IT WAS a great pleasure to be able to attend the Highland Games when they returned to Bowhill for the first time in 69 years.

Any event like this requires a massive amount of planning and this was even more true this time.

The whole community owes a big thank you to all the volunteers who made it possible, the businesses and individuals whose financial support was absolutely critical, and of course to the spectators who turned up on the day.

The weather could not have been better and I’m sure the stallholders will have been pleased by how busy they were. I look forward to the 2022 games being even better.

On Monday I got “pinged” by the NHS Covid app while I was waiting for my flight to London so I’d no option but to leave the airport and drive home again (I was lucky enough to be able to book a Covid test on the way home and as I write this I’m isolating waiting for the results).

From the information I got on the app, the only place I could have been in close contact with someone who later tested positive was in parliament.

This is now happening nearly every time I go to Westminster.

It’s not much fun for MPs when we have to isolate and miss votes but it’s a real worry for the hundreds of parliamentary staff when they see how recklessly many MPs ignore even the most basic Covid precautions.
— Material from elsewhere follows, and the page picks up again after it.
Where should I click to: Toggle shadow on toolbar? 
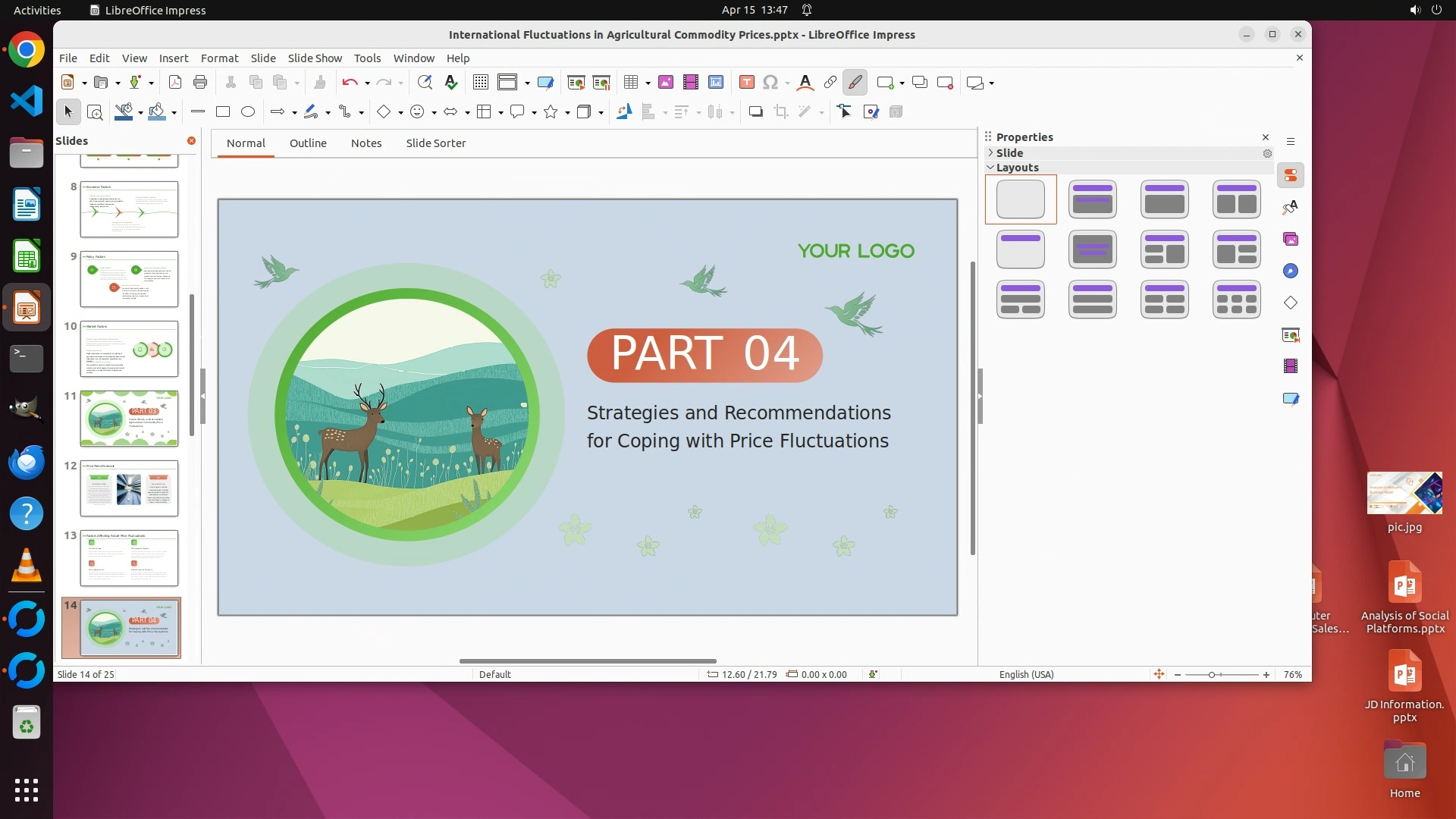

It’s so bad now that male MPs can be asked to leave the chamber if we don’t wear a jacket but nobody says anything if we sit in a crowded chamber without a face mask.
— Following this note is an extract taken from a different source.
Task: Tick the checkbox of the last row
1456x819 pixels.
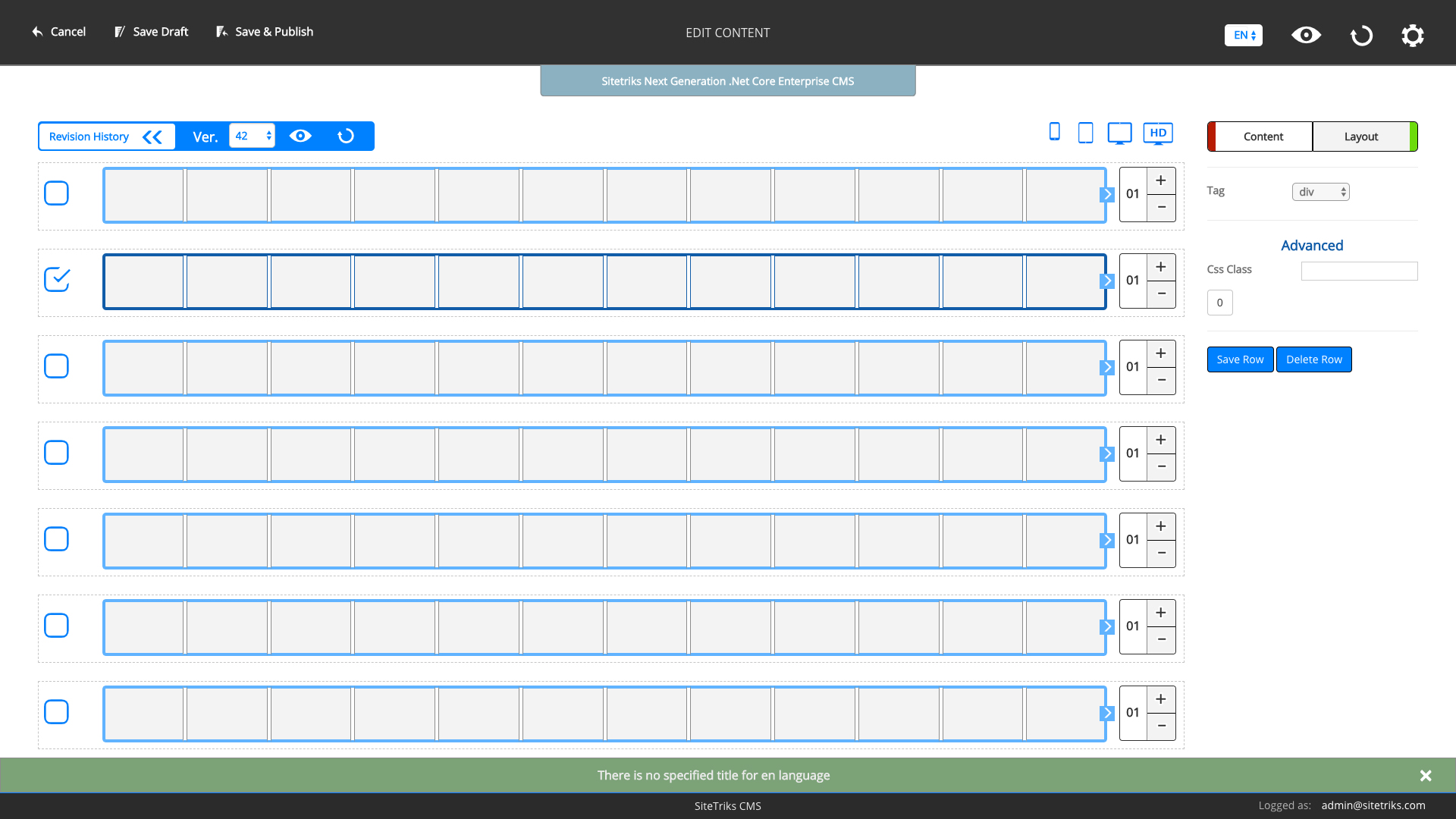Action: point(57,712)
In the space of just over a week we’ve seen the UK Government use its parliamentary majority to force through a string of measures that will hit hard at people on low incomes.

They voted against their own manifesto promise to increase National Insurance contributions so that people in low paid jobs will pay more but wealthy folk who make their money out of owning property won’t be affected.

They voted to cut Universal Credit and some other benefits by £20 a week despite being told this would plunge people into poverty.

And they’ve put forward legislation to break yet another promise and water down the guarantees they’ve previously given on people’s pensions.

I and my colleagues will continue to oppose all these cuts but there’s something seriously wrong with the system if it allows such an uncaring government to impose these policies that we have so decisively rejected at the ballot box.